Bu modelin bizi cezbeden en önemli özelliği 5 metrelik bir kayığa göre oldukça kolay inşa ediliyor olması. 3 temel parçanın birleştirilmesi sonrasında iç parçaların yapıştırılmasıyla tamamlanıyor. Altı düz bir model olduğu için daha az el becerisi gerektirdiği izlenimine kapıldık -ki işi bilenlerin yazdıklarını okuduğumuzda da bunu gördük.

Hangi Adımlar?


Emektar Clio'muzun her yeri "kayıkla" dolu!
Tavandaki kesilmiş parçalar yaklaşık 50 cm X 250 cm.
Ancak bizim kayığın tüm basitliğine rağmen, tam da başlangıç seviyesi olmasını engeller nitelikte ufak ve önemli bir olayından da bahsedelim. 3 temel parça dediğimiz şey aslında 6 parça çünkü 250 cm.'lik kontrplak tabakalarına göre kesim hesapları yapılmış durumda.
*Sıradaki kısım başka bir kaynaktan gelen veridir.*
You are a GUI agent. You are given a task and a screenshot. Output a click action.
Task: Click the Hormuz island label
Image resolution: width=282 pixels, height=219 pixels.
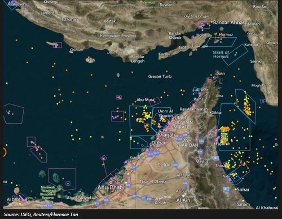click(226, 34)
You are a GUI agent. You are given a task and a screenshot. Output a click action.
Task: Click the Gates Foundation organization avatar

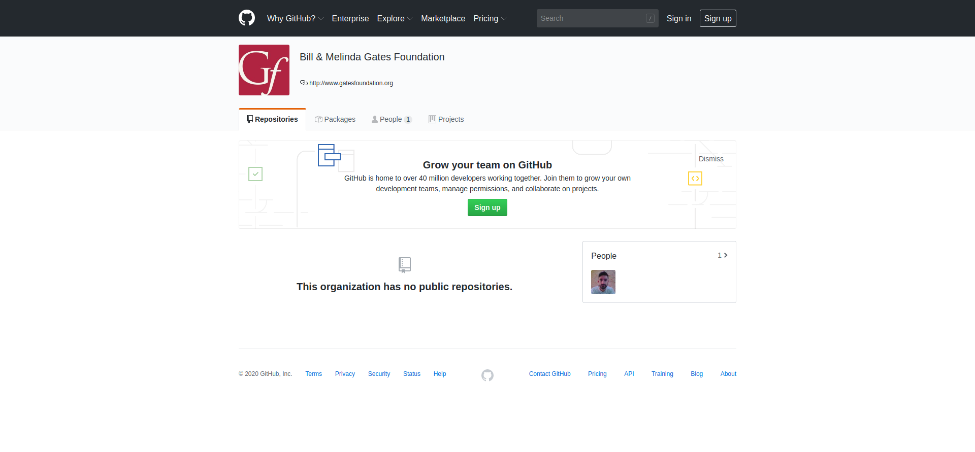pos(264,70)
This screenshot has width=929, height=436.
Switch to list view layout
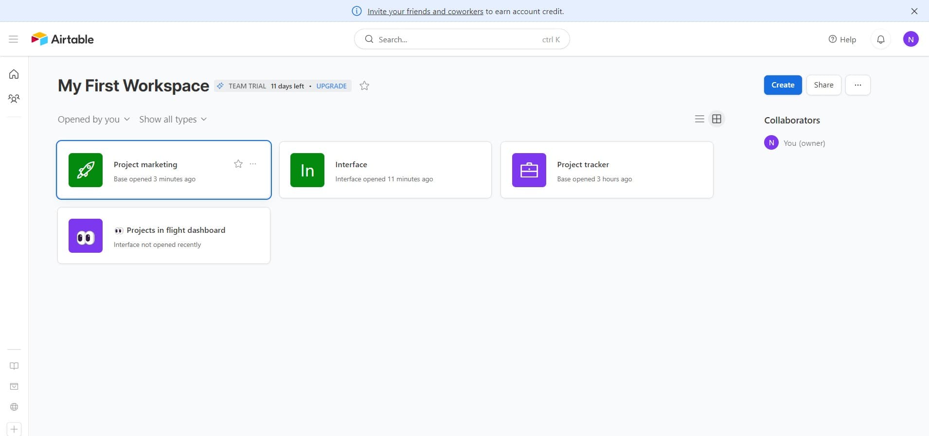pyautogui.click(x=699, y=119)
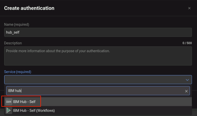197x116 pixels.
Task: Clear the service search with the X icon
Action: point(186,91)
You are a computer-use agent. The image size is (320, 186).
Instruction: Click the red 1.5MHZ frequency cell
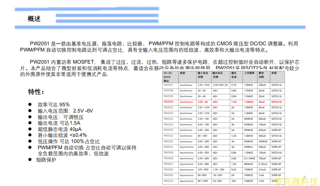click(248, 102)
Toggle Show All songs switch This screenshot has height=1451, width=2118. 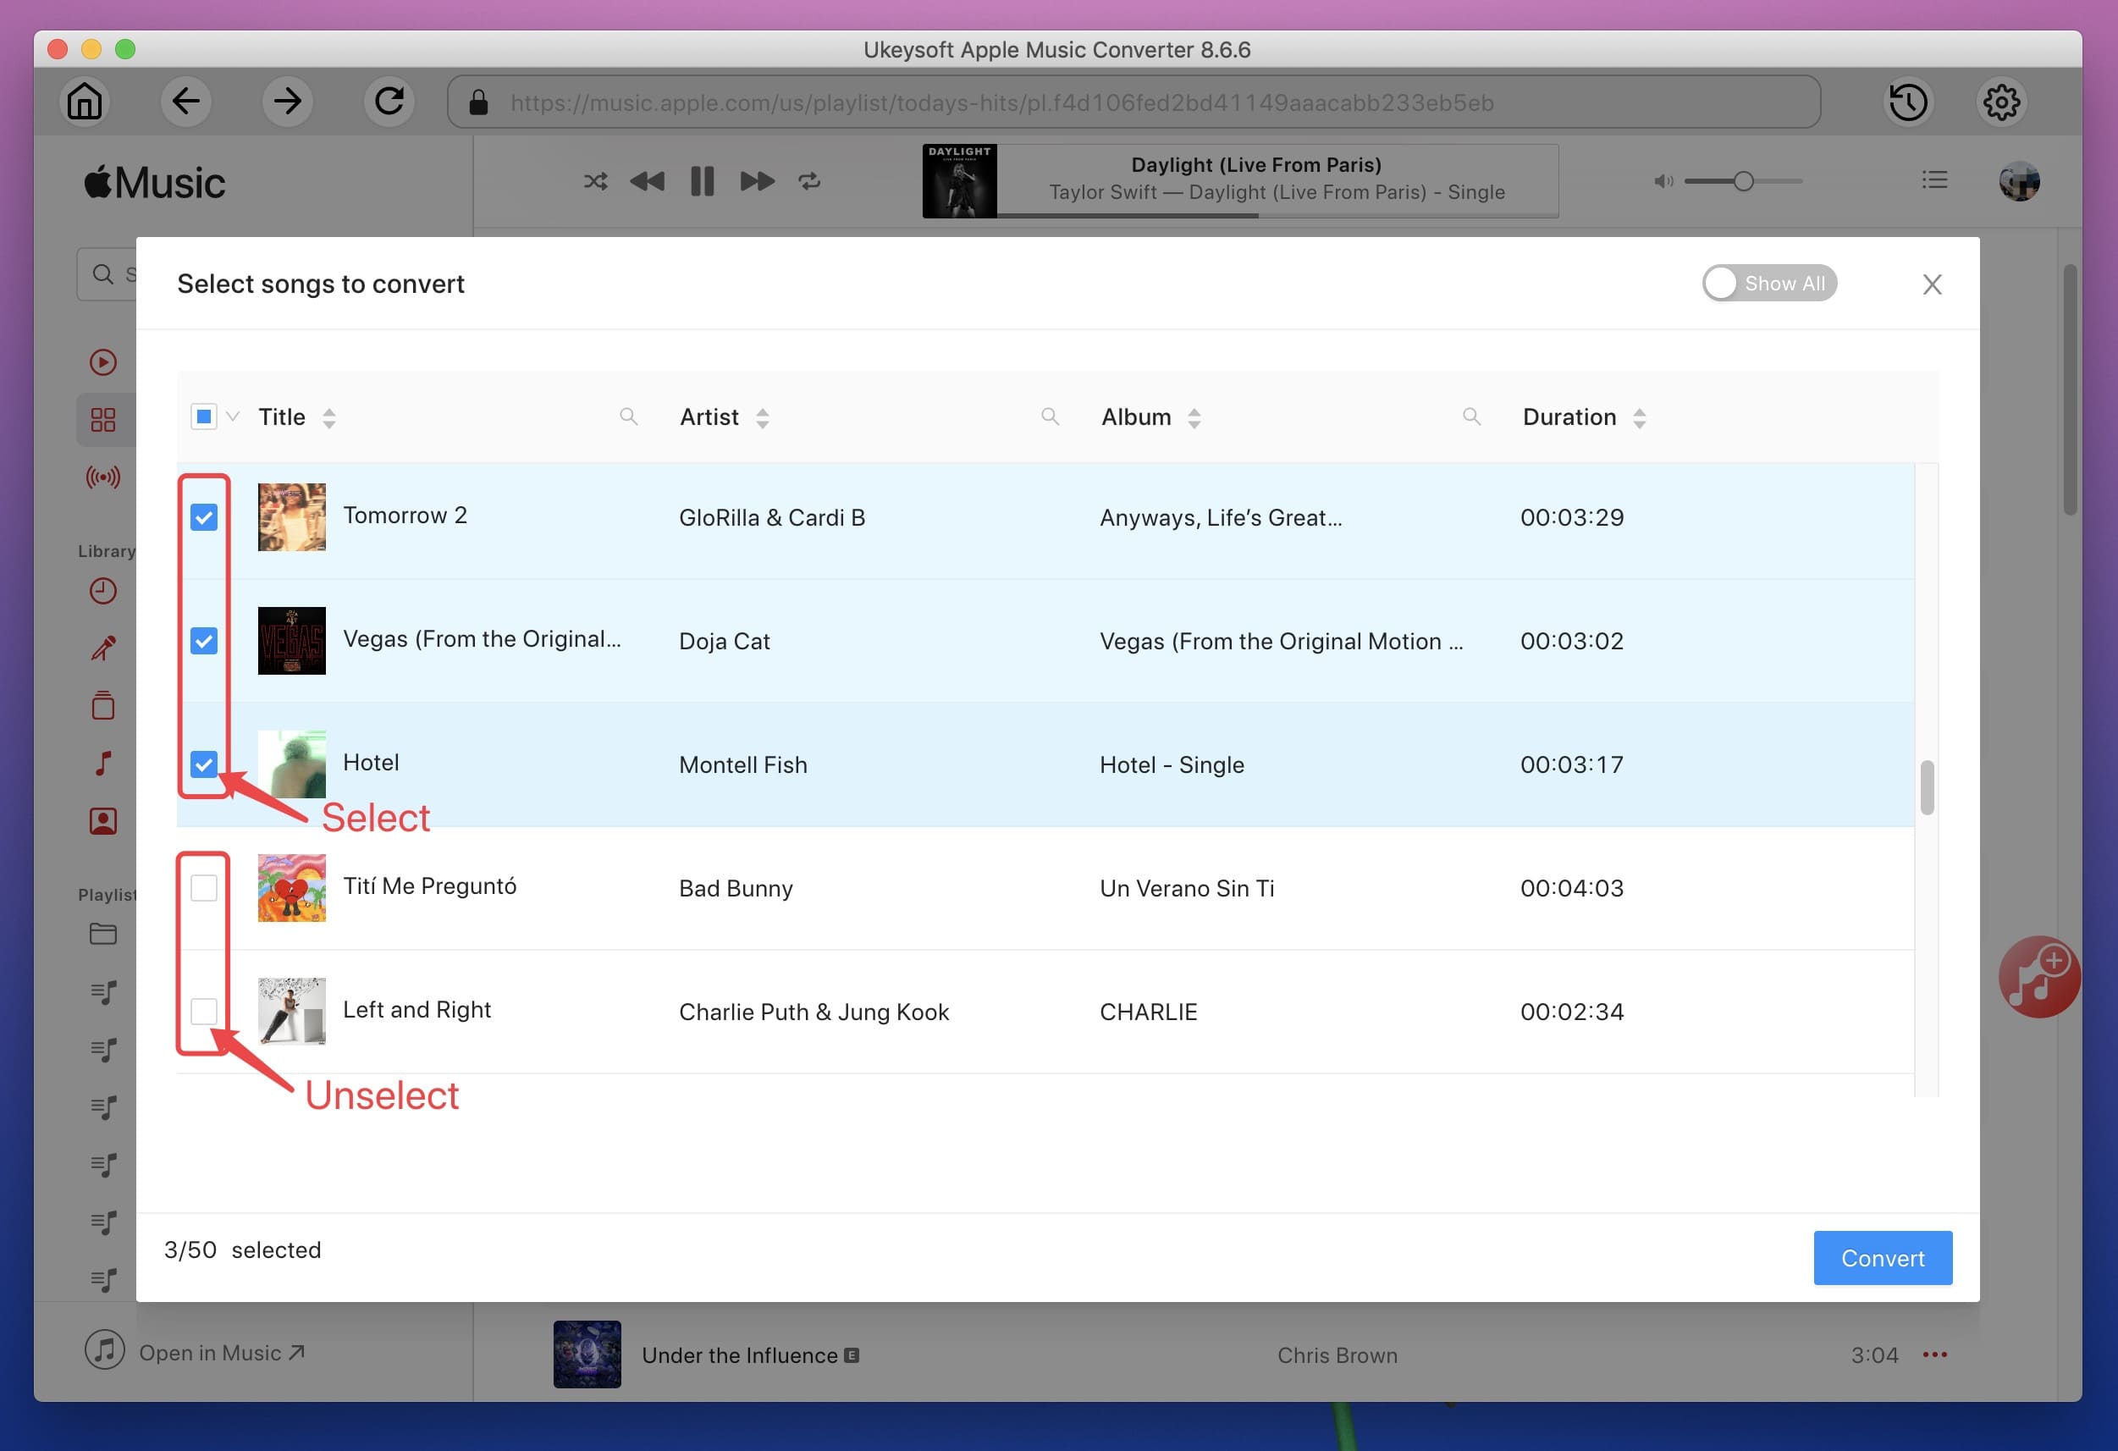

Yani bir zahmet, epoksi ve elyaf hasır kullanarak parçaları birbirine yapıştıracağız. İlk defa bu işi yapanların gözünü korkutacak şey bu olsa da kafaya pek takmayın derim.  Temel inşa malzemeniz kontrplak ve reçineli bir kimyasal tutkal (epoksi veya polyester) olacağından, eğer inanılmaz bir ölçü ve kesim hatası yapmıyorsanız, her türlü beceriksizliği telafi etme şansınız olduğu söylenebilir. (Not: Etrafta konu komşu falan varsa polyester reçineye hiç girmeyin, bastırın parasını epoksi reçine alın derim. O kokuyla olay çıkabilir. Not 2: Poliüretan tutkal (PU) ile polyester reçineyi karıştırmayalım. O başka o başka. Ve bir başka yazının konusu.)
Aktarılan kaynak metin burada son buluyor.